====== Records to use ======
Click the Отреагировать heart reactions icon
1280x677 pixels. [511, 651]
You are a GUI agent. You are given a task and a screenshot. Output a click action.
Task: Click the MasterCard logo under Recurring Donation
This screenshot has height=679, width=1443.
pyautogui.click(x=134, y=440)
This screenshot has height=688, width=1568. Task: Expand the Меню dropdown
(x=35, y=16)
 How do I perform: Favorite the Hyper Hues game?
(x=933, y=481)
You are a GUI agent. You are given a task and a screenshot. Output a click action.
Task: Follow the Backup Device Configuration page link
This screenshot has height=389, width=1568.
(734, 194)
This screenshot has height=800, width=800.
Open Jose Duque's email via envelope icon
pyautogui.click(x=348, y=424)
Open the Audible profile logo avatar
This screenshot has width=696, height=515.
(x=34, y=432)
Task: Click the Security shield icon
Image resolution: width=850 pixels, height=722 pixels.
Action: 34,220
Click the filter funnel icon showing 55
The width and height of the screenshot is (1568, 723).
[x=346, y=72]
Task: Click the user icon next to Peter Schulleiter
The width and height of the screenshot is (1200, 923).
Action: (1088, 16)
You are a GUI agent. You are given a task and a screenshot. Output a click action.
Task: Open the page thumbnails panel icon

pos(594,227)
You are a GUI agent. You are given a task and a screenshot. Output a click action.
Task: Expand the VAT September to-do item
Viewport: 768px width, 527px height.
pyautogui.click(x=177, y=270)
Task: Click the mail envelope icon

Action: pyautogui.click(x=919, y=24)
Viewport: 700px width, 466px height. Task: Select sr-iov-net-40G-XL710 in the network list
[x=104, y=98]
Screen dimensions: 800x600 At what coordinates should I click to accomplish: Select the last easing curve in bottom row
======
**Task goal:**
Everything in the material above is to be copied exactly.

**The completed task:**
Click the Отреагировать heart reactions icon
1280x677 pixels. [511, 651]
You are a GUI agent. You are given a task and a screenshot. Output a click action.
Task: Click the MasterCard logo under Recurring Donation
This screenshot has height=679, width=1443.
pyautogui.click(x=134, y=440)
This screenshot has height=688, width=1568. Task: Expand the Меню dropdown
(x=35, y=16)
 How do I perform: Favorite the Hyper Hues game?
(x=933, y=481)
You are a GUI agent. You are given a task and a screenshot. Output a click action.
Task: Follow the Backup Device Configuration page link
This screenshot has height=389, width=1568.
(734, 194)
This screenshot has height=800, width=800.
Open Jose Duque's email via envelope icon
pyautogui.click(x=348, y=424)
Open the Audible profile logo avatar
This screenshot has width=696, height=515.
(x=34, y=432)
Task: Click the Security shield icon
Image resolution: width=850 pixels, height=722 pixels.
Action: 34,220
Click the filter funnel icon showing 55
The width and height of the screenshot is (1568, 723).
[x=346, y=72]
Task: Click the user icon next to Peter Schulleiter
The width and height of the screenshot is (1200, 923).
Action: (1088, 16)
You are a GUI agent. You are given a task and a screenshot. Output a click action.
Task: Open the page thumbnails panel icon

pos(594,227)
You are a GUI agent. You are given a task and a screenshot. Output a click action.
Task: Expand the VAT September to-do item
Viewport: 768px width, 527px height.
pyautogui.click(x=177, y=270)
Task: Click the mail envelope icon

Action: pyautogui.click(x=919, y=24)
Viewport: 700px width, 466px height. Task: Select sr-iov-net-40G-XL710 in the network list
[x=104, y=98]
Screen dimensions: 800x600 At what coordinates should I click to accomplish: Select the last easing curve in bottom row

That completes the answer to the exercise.